Passage given
Modelling Two Dimensional Heat Conduction Problem using Python

In this tutorial, we will see how to model the 2D heat conduction equation using Python. A 2D, steady-state heat conduction equation with heat generation can be written in Cartesian coordinates as follows

$$\mathrm{\nabla^{2} T \: + \: \frac{q_{g}}{k} \: = \: \frac{\partial^{2}T}{\partial x^{2}} \: + \: \frac{\partial^{2}T}{\partial y^{2}} \: + \: \frac{q_{g}}{k} \: = \: 0 \:\:\dotso\dotso (1)}$$

This equation must be discretized to obtain a finite difference equation. Let us consider a rectangular grid as shown below.

The index i runs vertically (row-wise) whereas the index j runs horizontally (column-wise). Any interior node (i,j) is surrounded by four neighboring nodes, therefore information at this node can only be transferred from these four nodes. For boundary nodes, the information comes from the boundary conditions.

Set of tasks
1. For each statement, say whether the heat conduction tutorial agrees with it, and answer yes or no with the deciding words quoted from it. (a) The index i runs horizontally across the grid. (b) An interior node is surrounded by four neighboring nodes. (c) The equation has to be discretized to get a finite difference equation.
2. List every feature the heat conduction tutorial gives for the equation in the sentence that first introduces it.
The entries that come next have no connection to the heat conduction tutorial.

(Records from a pointing dataset)

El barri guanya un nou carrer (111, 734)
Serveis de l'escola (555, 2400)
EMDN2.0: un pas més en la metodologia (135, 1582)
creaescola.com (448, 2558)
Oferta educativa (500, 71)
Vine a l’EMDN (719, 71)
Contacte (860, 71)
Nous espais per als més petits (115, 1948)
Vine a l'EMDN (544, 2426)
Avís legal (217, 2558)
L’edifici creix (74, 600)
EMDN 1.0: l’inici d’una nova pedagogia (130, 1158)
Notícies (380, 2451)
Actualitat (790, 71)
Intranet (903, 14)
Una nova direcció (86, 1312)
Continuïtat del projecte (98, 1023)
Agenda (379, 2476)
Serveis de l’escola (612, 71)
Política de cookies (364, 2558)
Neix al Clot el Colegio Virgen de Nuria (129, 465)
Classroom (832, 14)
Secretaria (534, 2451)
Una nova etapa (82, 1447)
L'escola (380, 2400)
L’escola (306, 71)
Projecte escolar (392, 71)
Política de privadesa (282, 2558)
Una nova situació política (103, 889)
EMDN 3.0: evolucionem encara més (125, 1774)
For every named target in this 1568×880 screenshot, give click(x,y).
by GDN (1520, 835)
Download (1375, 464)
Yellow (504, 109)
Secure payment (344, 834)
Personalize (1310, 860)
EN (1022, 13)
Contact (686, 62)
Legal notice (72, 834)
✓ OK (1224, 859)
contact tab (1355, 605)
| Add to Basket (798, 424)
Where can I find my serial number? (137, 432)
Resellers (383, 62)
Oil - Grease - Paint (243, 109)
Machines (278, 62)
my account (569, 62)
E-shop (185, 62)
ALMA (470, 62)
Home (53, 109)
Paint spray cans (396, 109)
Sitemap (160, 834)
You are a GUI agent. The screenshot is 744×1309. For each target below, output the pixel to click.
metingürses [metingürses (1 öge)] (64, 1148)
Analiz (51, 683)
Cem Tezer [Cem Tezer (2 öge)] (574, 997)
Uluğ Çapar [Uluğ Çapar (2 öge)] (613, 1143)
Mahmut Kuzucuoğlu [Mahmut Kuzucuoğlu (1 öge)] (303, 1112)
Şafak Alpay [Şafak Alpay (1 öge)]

Answers to the problems
1.
(a) No: "The index i runs vertically (row-wise)"
(b) Yes: "Any interior node (i,j) is surrounded by four neighboring nodes"
(c) Yes: "This equation must be discretized to obtain a finite difference equation."

2.
- 2D
- steady-state
- with heat generation
- written in Cartesian coordinates